#### Task statement
Among the lines below, list those containing the string "round".

#### Data section

#####

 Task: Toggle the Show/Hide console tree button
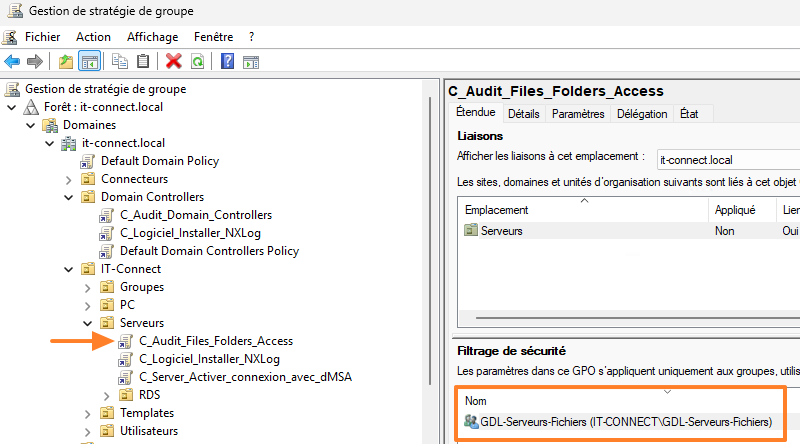click(90, 62)
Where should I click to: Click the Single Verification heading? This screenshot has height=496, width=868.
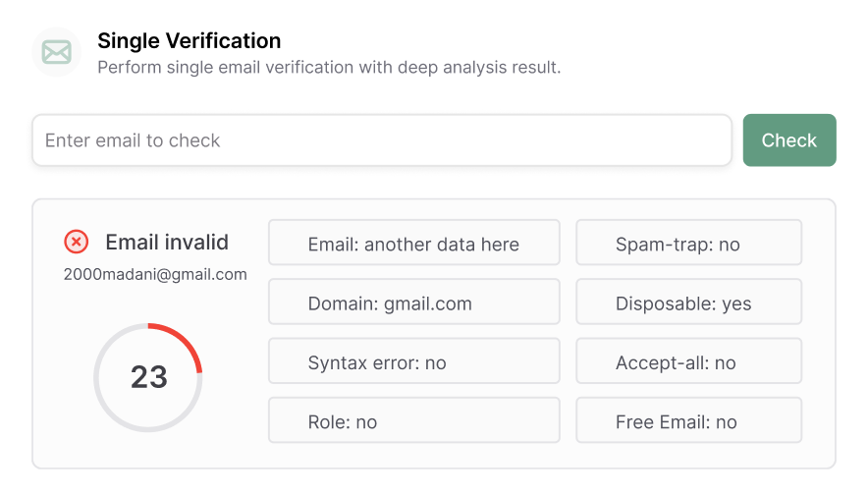point(190,41)
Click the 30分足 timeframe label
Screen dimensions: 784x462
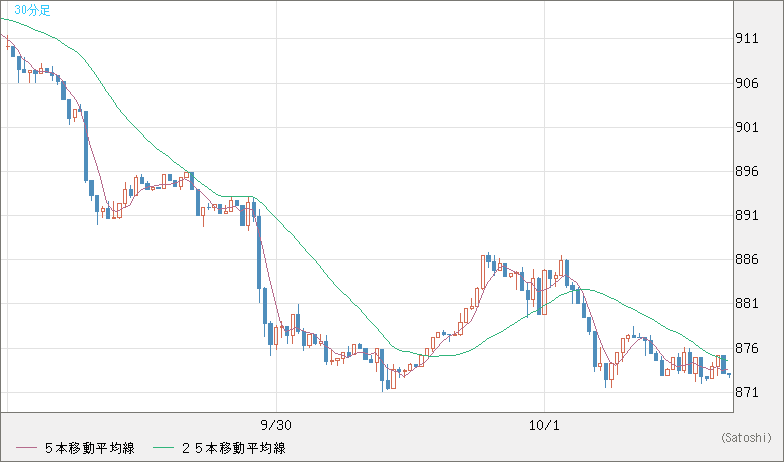click(x=32, y=10)
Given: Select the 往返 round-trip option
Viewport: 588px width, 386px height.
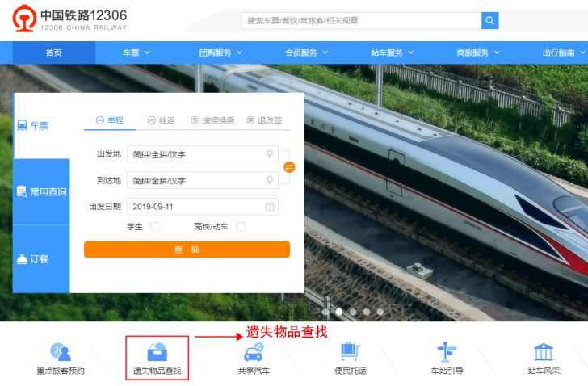Looking at the screenshot, I should (162, 120).
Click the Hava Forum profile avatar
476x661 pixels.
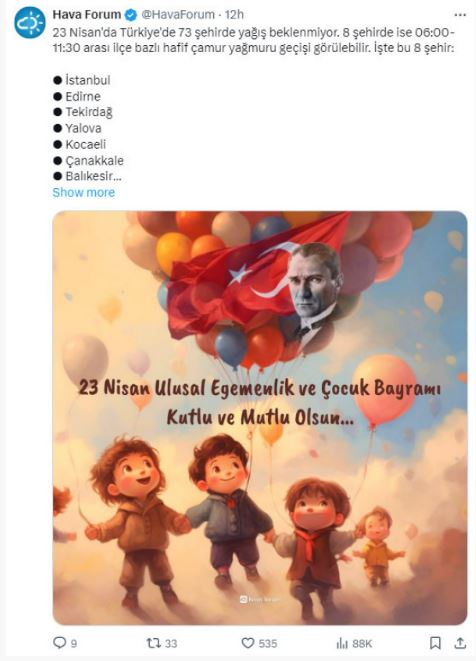tap(30, 22)
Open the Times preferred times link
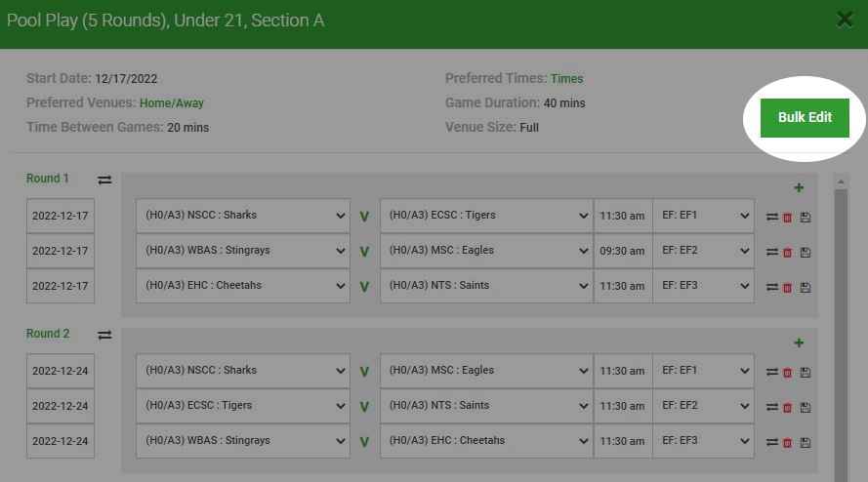 tap(566, 79)
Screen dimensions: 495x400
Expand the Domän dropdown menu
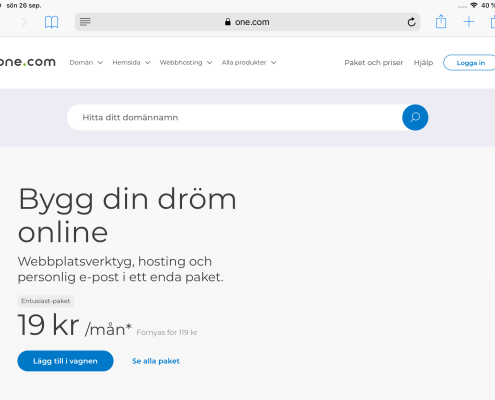[86, 62]
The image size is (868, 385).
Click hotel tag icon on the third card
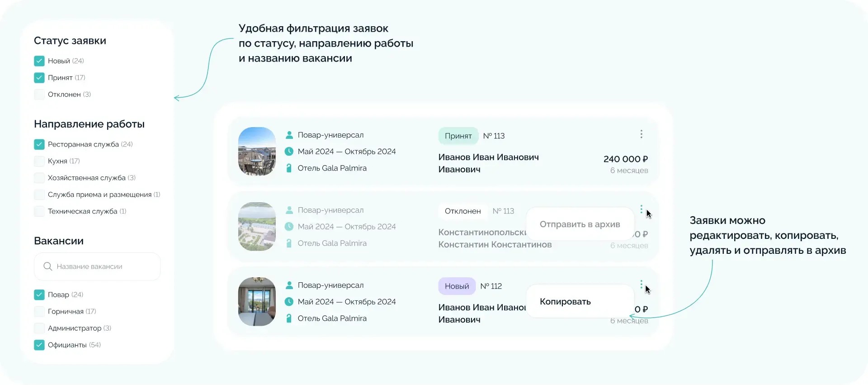pos(289,318)
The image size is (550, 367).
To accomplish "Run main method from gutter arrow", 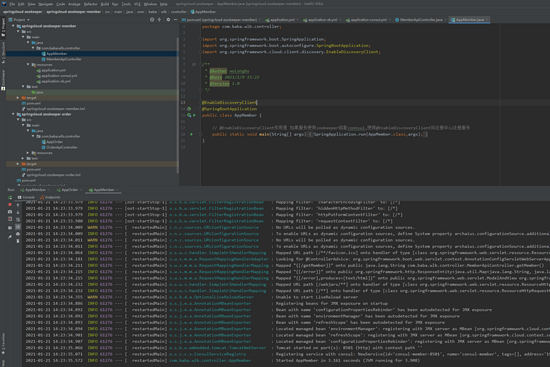I will (192, 134).
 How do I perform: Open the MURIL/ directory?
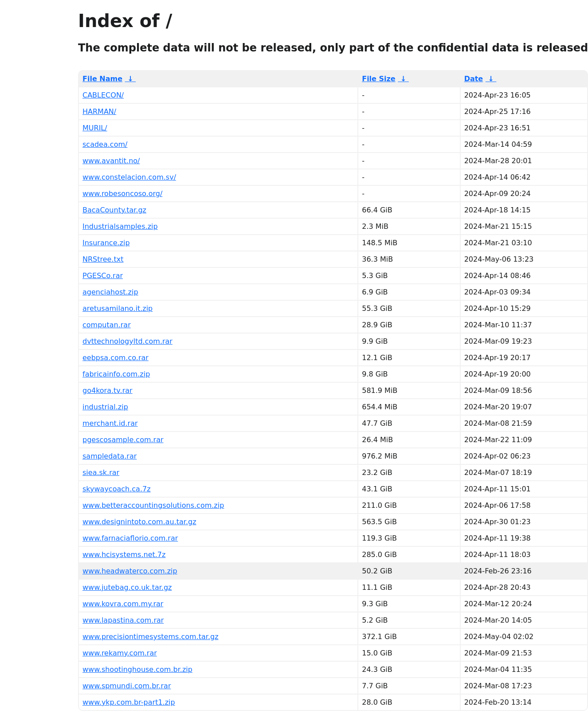pyautogui.click(x=95, y=128)
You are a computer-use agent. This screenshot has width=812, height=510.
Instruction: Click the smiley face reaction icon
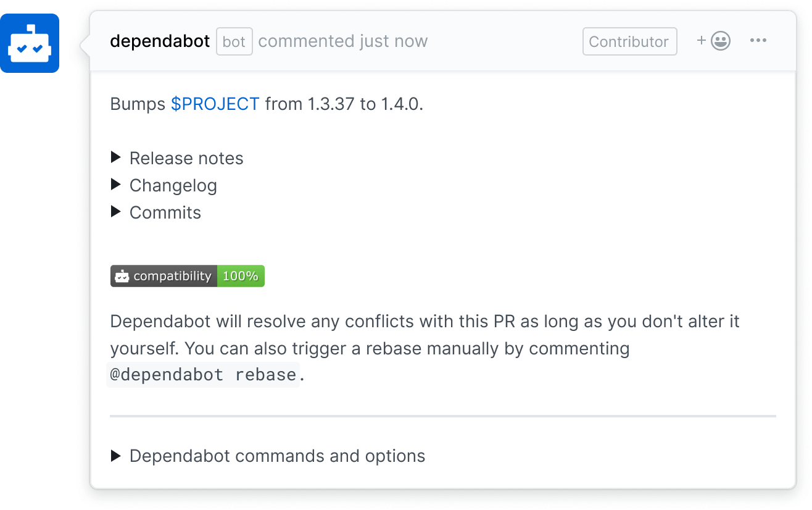coord(720,41)

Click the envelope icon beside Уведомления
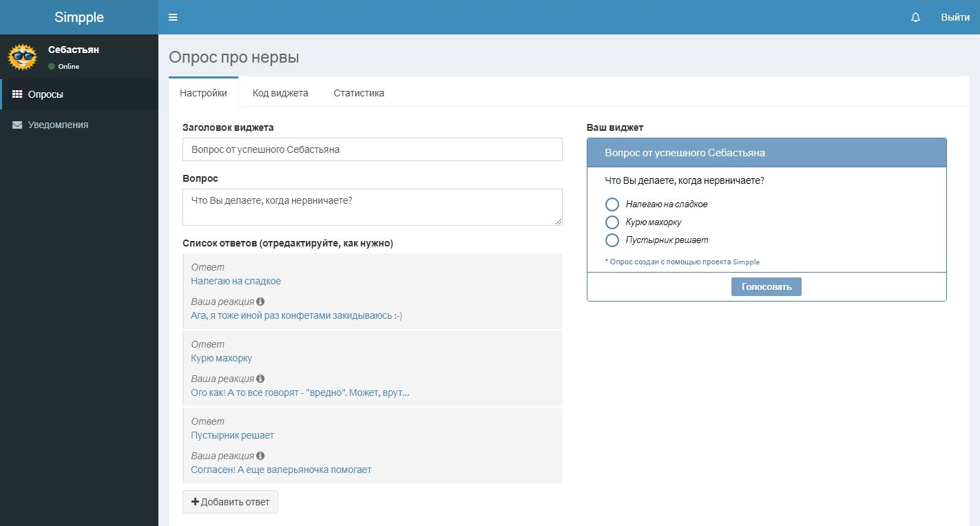[17, 125]
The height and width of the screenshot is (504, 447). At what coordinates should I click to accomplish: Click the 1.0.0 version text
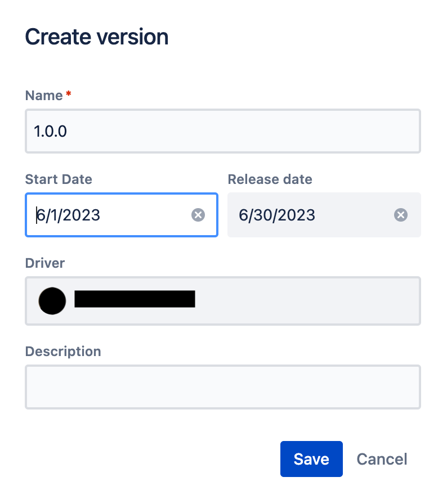pos(51,131)
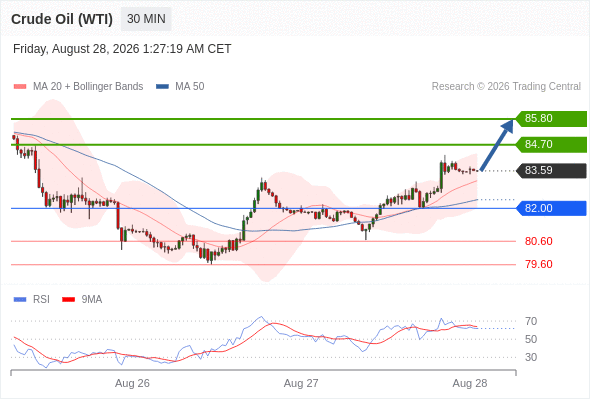Click the Aug 26 date axis label
The height and width of the screenshot is (400, 590).
132,383
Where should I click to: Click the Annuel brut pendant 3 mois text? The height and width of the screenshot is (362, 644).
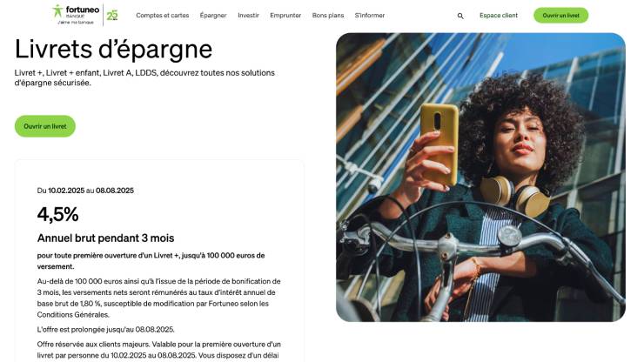(105, 238)
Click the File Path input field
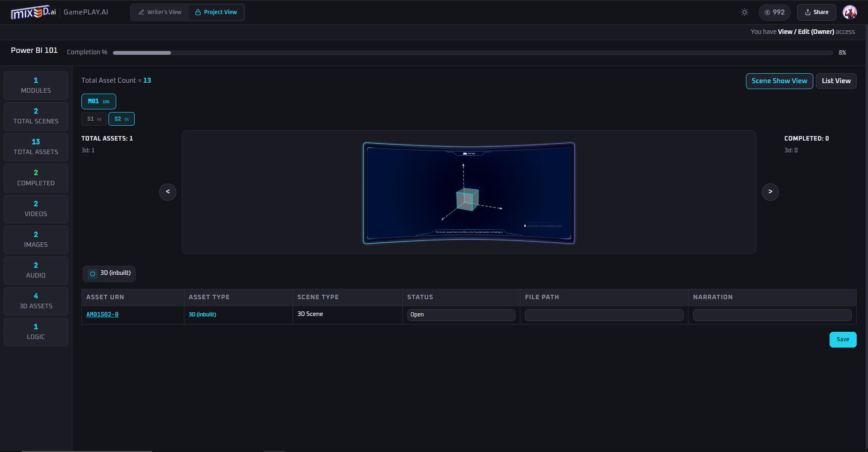The width and height of the screenshot is (868, 452). tap(604, 315)
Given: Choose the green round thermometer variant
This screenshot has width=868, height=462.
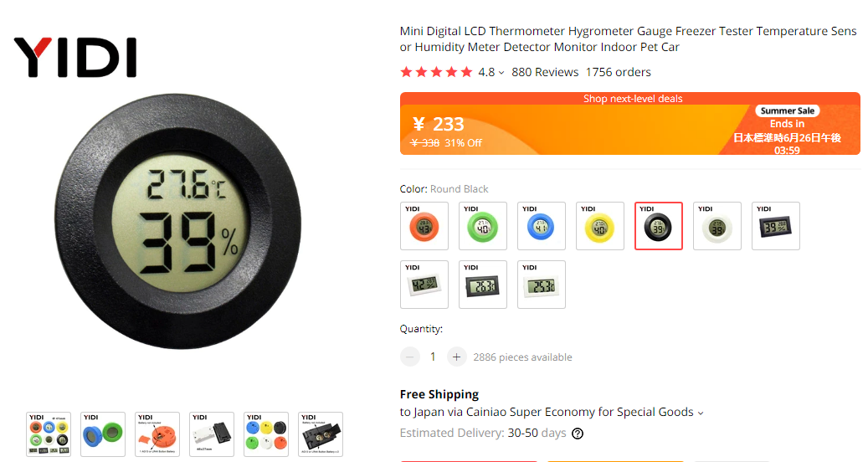Looking at the screenshot, I should pos(483,226).
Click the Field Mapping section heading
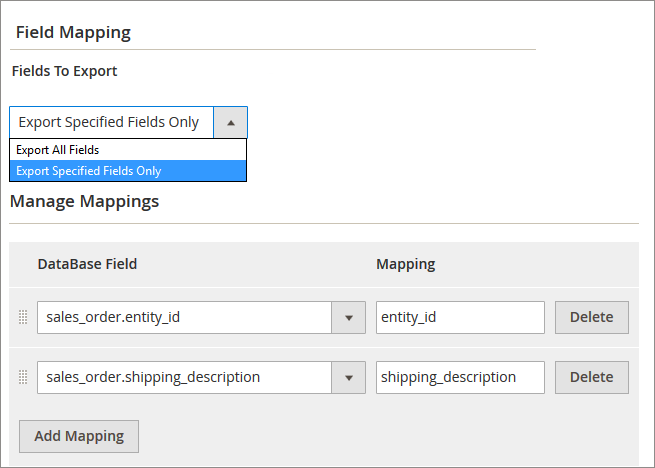Viewport: 655px width, 468px height. (73, 32)
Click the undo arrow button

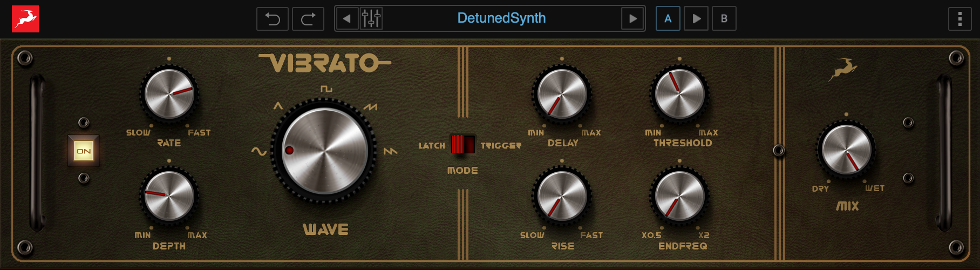pyautogui.click(x=273, y=19)
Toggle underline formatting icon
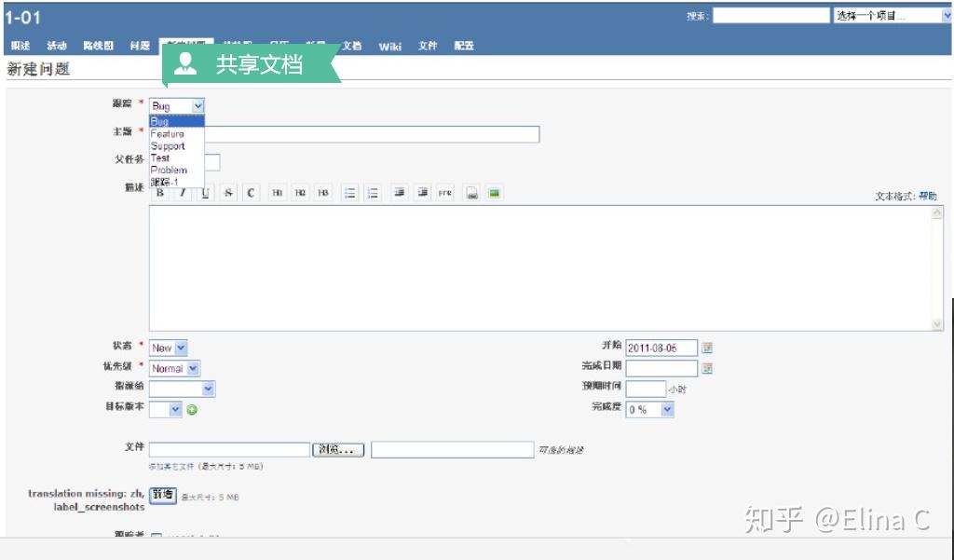Image resolution: width=954 pixels, height=560 pixels. [x=206, y=193]
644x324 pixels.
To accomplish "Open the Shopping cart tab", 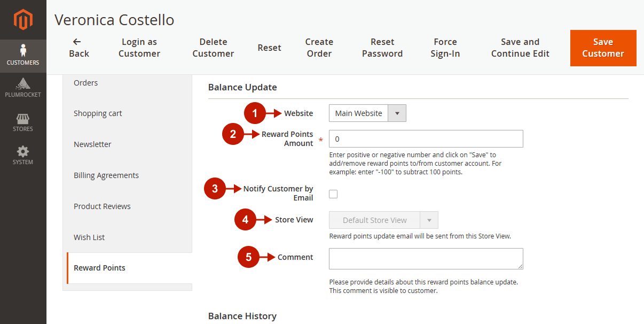I will (x=98, y=113).
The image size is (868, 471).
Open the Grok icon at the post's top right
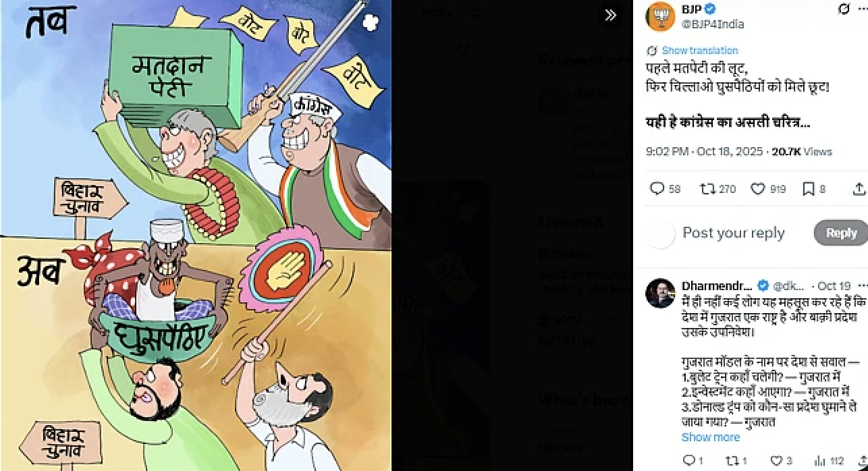(x=843, y=9)
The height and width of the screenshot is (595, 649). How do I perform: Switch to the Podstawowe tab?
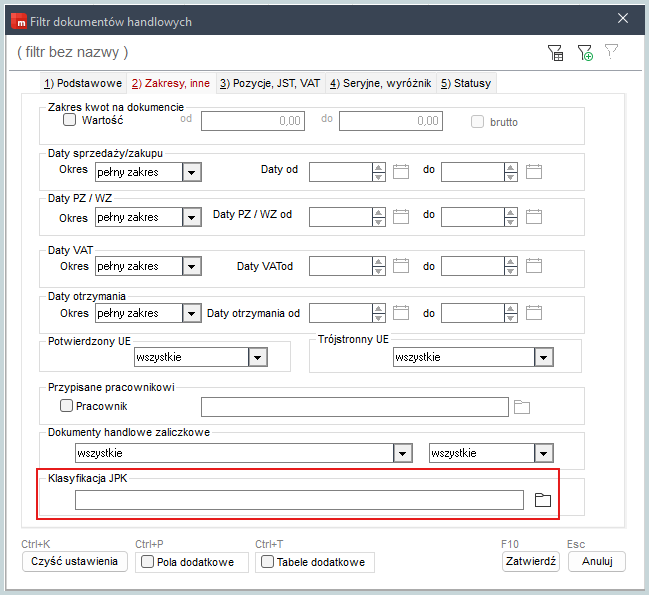pos(83,83)
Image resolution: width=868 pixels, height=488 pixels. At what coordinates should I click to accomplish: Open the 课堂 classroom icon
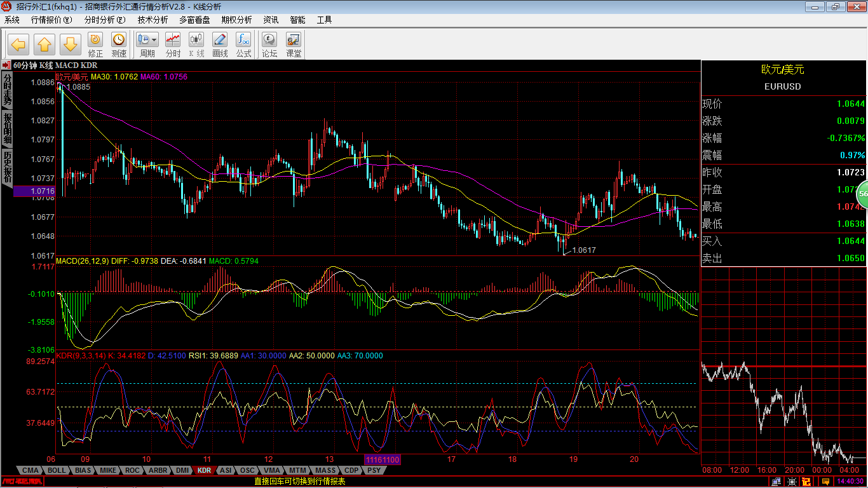point(294,41)
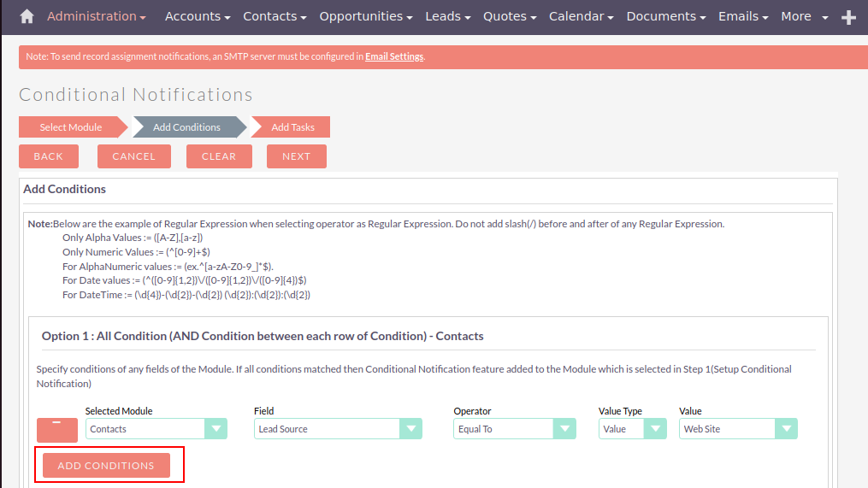This screenshot has height=488, width=868.
Task: Open the Administration menu
Action: pyautogui.click(x=96, y=17)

#####

#### Answer section
Given: Select the 往返 round-trip option
Given: Choose the green round thermometer variant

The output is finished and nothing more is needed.